Quais as características positivas da atenção primária nos EUA que poderiam ser adotadas no Brasil?

Robert Janeet - Os cuidados primários, no seu melhor, tratam de relacionamentos e de conhecer o paciente na totalidade.

Um segundo ponto é que a atenção primária integral atende a pessoa na totalidade, não apenas suas necessidades biológicas e não apenas suas necessidades episódicas. Ela cuida de todas as necessidades biopsicossociais da pessoa para manter e alcançar a saúde.

O modelo tradicional de atenção primária envolve uma abordagem passiva, na qual o médico espera que o paciente decida apresentar uma condição.

O médico trata a condição e basicamente passa para o próximo caso sem pensar ou dar mais atenção à pessoa que acabou de sair. No novo modelo, somos responsáveis ​​por toda uma população de pacientes.

Quais os principais obstáculos e perspectivas para o setor da Saúde?

O obstáculo número 1 é a cultura, a cultura dos médicos e a cultura dos pacientes. A cultura do médico no Brasil é muito centrada no especialista.

Não há muita atenção dada à atenção primária. E, infelizmente, isso significa que os pacientes não obtêm os benefícios dos serviços de cuidados primários avançados generalizados.

Devemos trabalhar com especialistas nisso para podermos ajudá-los a fornecer cuidados mais coordenados. E também para o especialista poder reduzir a fila de espera para tratar a doença na qual ele é formado como especialista.
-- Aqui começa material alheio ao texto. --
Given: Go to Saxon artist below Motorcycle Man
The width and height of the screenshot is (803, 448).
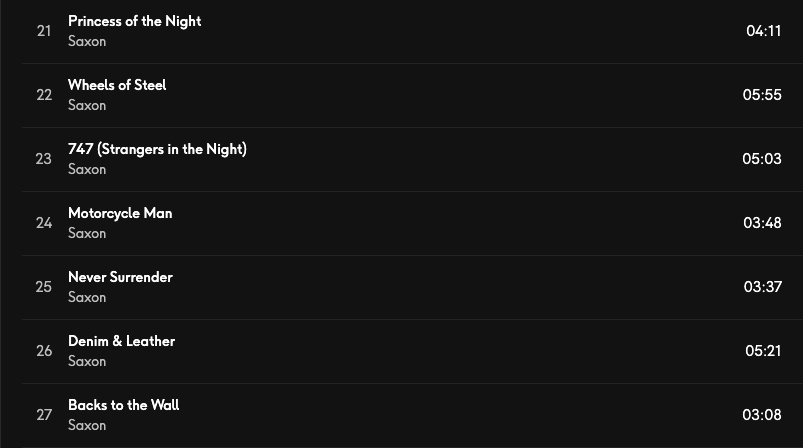Looking at the screenshot, I should coord(87,233).
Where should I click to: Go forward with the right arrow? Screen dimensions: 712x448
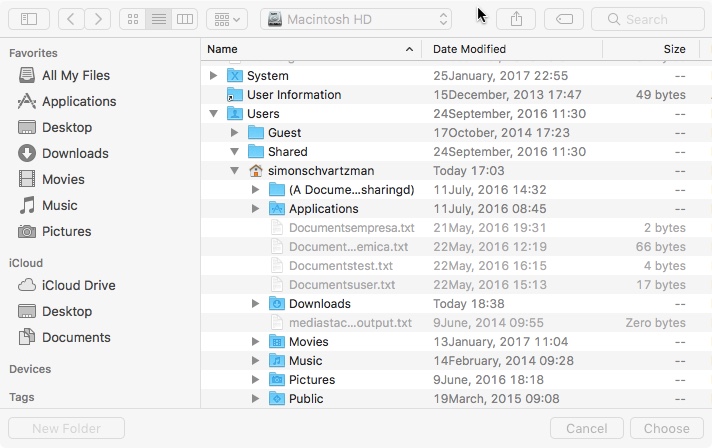tap(98, 19)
Tratar sem peso e sem demora ajuda, na verdade, todo o sistema de saúde.

Isso envolve até exames que não seriam necessários?

Os pacientes esperam, especialmente na América do Sul, que a única boa assistência médica seja a assistência médica especializada. Esperam que as queixas sejam uma conexão para um serviço de alta complexidade, fazendo exames de imagem avançados para dor de cabeça ou endoscopia para dor de estômago, entre outros. 
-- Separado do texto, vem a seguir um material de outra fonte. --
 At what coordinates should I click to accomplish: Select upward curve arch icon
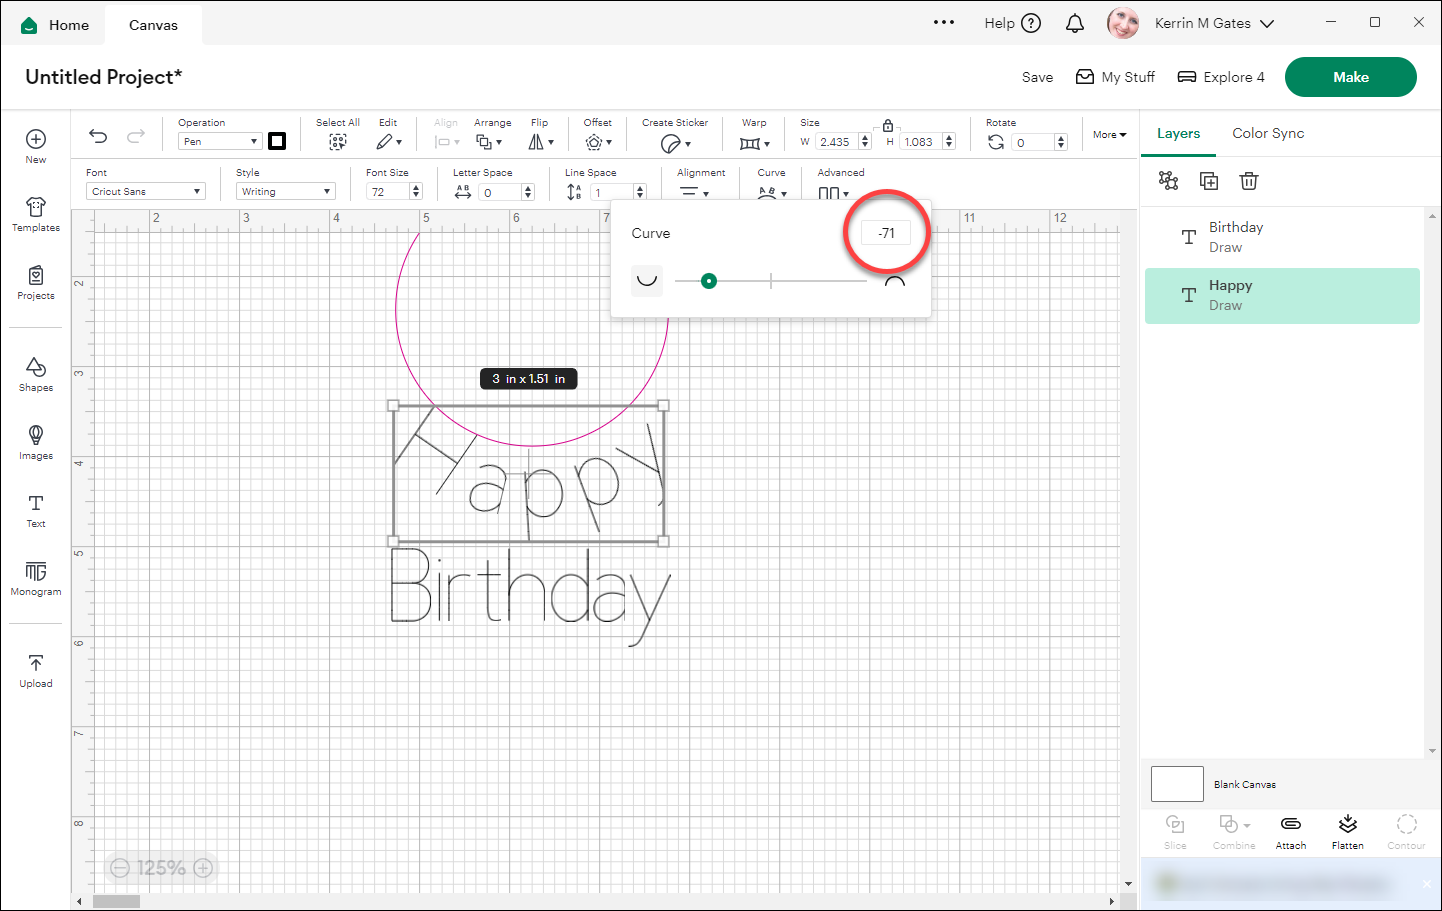tap(895, 281)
Quando meus pacientes brasileiros, atendo muitos deles em Boston, nos Estados Unidos, aparecem no meu consultório, eles ficam realmente surpresos, pois conseguimos resolver 85% a 90% dos problemas deles no próprio consultório sem usar imagens avançadas, sem usar muitos testes de laboratório caros, etc.

Além disso, eles não precisam marcar vários compromissos com várias pessoas diferentes em lugares diferentes. Eles se acostumam com a ideia de que a maioria de seus problemas podem ser resolvidos em uma clínica de cuidados primários bem orientada. Ficam muito felizes com isso.

Como você vê o Sistema Unificado de Saúde do Brasil, o SUS?

Eu acredito que os norte-americanos veem o SUS com uma certa "inveja". Isso porque os Estados Unidos, mesmo sendo a maior economia do mundo, não conseguem estabelecer um sistema de saúde para todos. 

O SUS oferece um serviço de qualidade para todos e por todos o país, até mesmo nos lugares mais remotos do Brasil.

Além disso, o sistema é considerado muito inclusivo para todos, em todas as favelas e até mesmo nas regiões mais remotas vemos um posto de saúde. Entretanto, acredito que ainda falta uma integração entre as tecnologias utilizadas.

Entretanto, gostaria de enfatizar que os problemas da Saúde no Brasil não são ´únicos do Brasil. Vários lugares ao redor do mundo estão lutando para enfrentar as suas questões e desafios e vou mostrar isso durante a palestra no fórum em Vitória.

Empresas privadas de saúde entendem que a atenção primária à saúde é importante, oferecendo serviços que podem ajudar no futuro?

Posso falar sobre as empresas dos Estados Unidos. As seguradoras de saúde do setor privado nos Estados Unidos adotaram plenamente o valor de cuidados primários robustos como uma estratégia para melhorar os resultados, melhorar a qualidade e reduzir o desperdício por meio da melhoria da eficiência.

Dito isto, infelizmente os orçamentos para cuidados primários nos Estados Unidos são baixos. Aproximadamente 5,4% da verba da saúde são dedicados ao pagamento de cuidados primários nos EUA.

Nas grandes democracias europeias, onde os cuidados primários estão mais profundamente enraizados e presentes há muito mais tempo, os países gastam entre 12 e 17% do seu orçamento de saúde em cuidados primários.